Secret service agents sent home after Colombia prostitution allegations

Secret service agents sent home after Colombia prostitution allegations:


Secret service agents staying in Colombia to provide security for Barack Obama at Cartagena summit are sent home
US secret service agents sent to provide security for Barack Obama at a summit in Colombia have been sent home after allegations of heavy drinking and consorting with prostitutes.
Spokesman Edwin Donovan said the agents involved were relieved from duty and replaced with other agency personnel. "These personnel changes will not affect the comprehensive security plan that has been prepared in advance of the president's trip," Donovan said on Friday night.
Donovan said the allegations of misconduct were related to activity before the president arrived in Cartagena on Friday afternoon.
The agents at the centre of the allegations had stayed at Cartagena's Hotel Caribe. Several members of the White House staff and press corps were also staying at the hotel.
A hotel employee said the agents arrived at the beachfront hotel about a week ago and drank heavily during their stay. They were sent home on Thursday after they were admonished by a supervisor.
Jon Adler, the president of the Federal Law Enforcement Officers Association, which represents secret service agents, told the Washington Post the accusations related to at least one agent having involvement with prostitutes in Cartagena.
Ronald Kessler, a former Post reporter and the author of a book about the secret service, told the paper that he had learned that 12 agents were involved, several of them married.
On Friday evening, Obama attended a leaders' dinner at Cartagena's historic Spanish fortress.
He was due to attend meetings with regional leaders on Saturday and Sunday.

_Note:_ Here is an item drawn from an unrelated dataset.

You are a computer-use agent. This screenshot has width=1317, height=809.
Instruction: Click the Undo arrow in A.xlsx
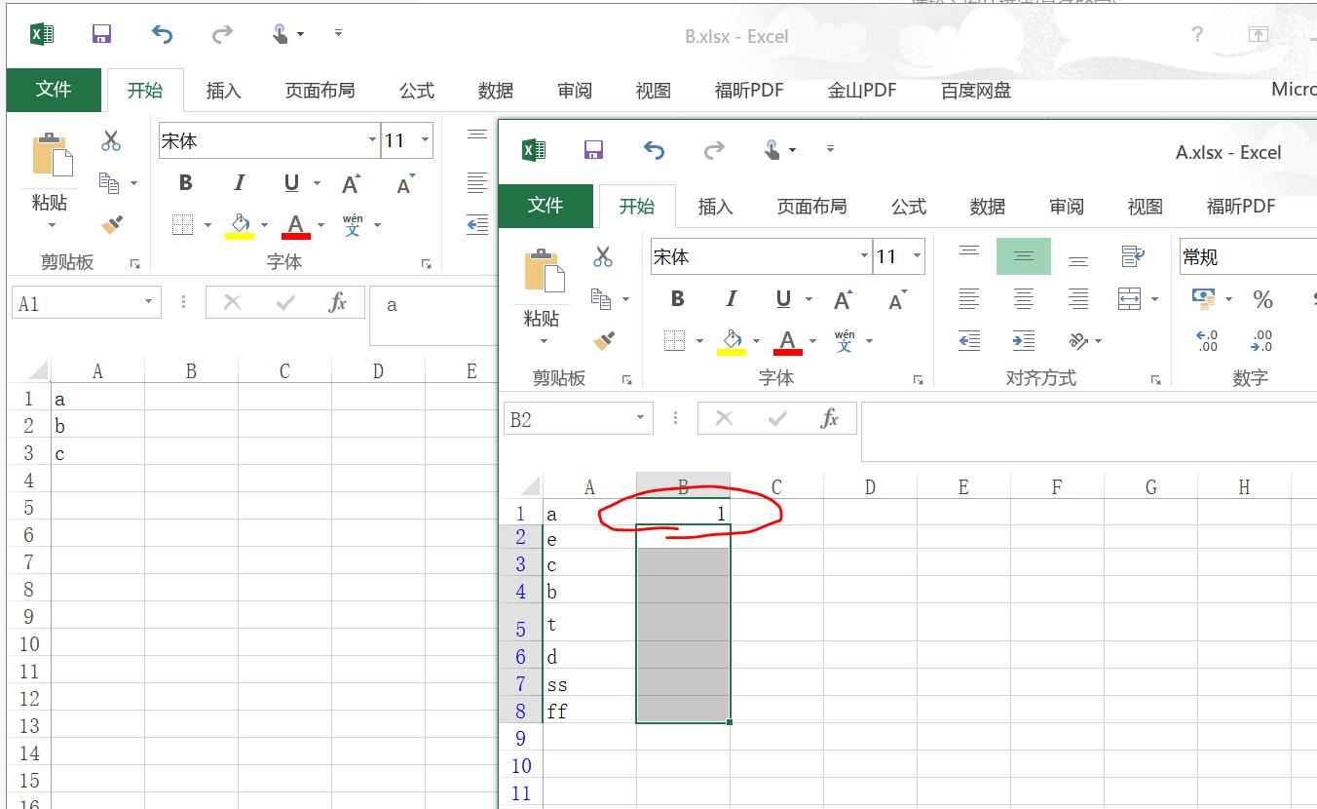pyautogui.click(x=653, y=148)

More than 30 presidents and prime ministers are attending the summit. Obama is expected to be on the defensive over issues including drug legalisation, which his administration opposes, the US insistence on excluding Cuba from the conference and his opposition to Argentina's claim to the Falkland Islands.
Many Latin American leaders have insisted that this is the last summit which Cuba will not attend. The US, supported by Canada, continues to insist on the embargo on Cuba, first instituted after the revolution in 1959.

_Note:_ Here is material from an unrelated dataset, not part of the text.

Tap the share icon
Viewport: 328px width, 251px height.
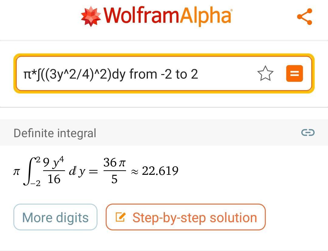(x=304, y=17)
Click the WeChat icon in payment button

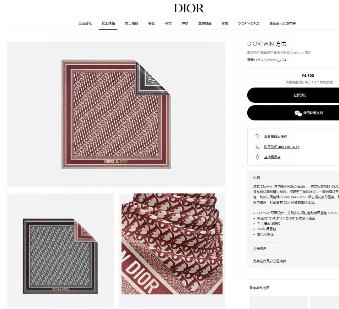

Obama will have to battle declining influence in what Washington has long considered its backyard. China has surpassed the US in trade with Brazil, Chile, and Peru and is a close second in Argentina and Colombia.

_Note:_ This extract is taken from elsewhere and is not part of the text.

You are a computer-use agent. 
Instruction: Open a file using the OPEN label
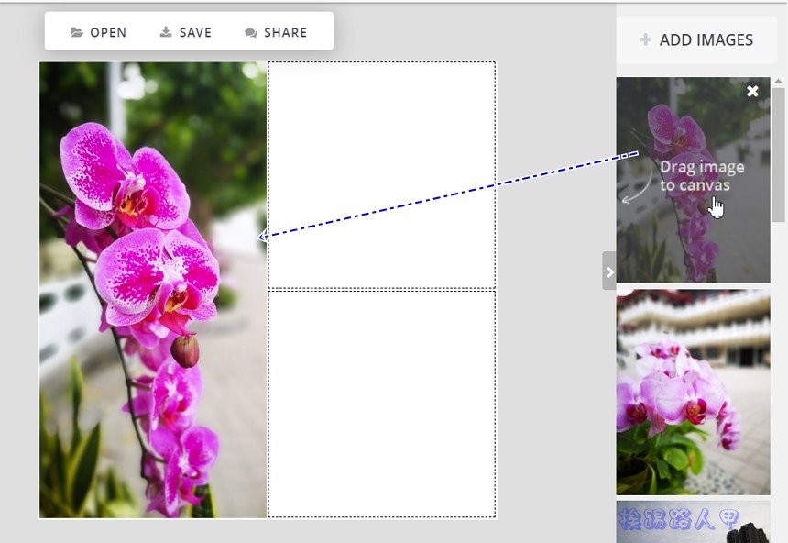[108, 32]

Inter-American Dialogue, a Washington-based thinktank, noted in a pre-summit report: "Most countries of the region view the United States as less and less relevant to their needs and with declining capacity to propose and carry out strategies to deal with the issues that most concern them."
Juan Manuel Santos, the president of Colombia, told a meeting of business leaders in Cartagena on Friday that the US was distracted by its commitments in Asia. "The United States should realise that its long-term strategic interests are not in Afghanistan or in Pakistan but in Latin America."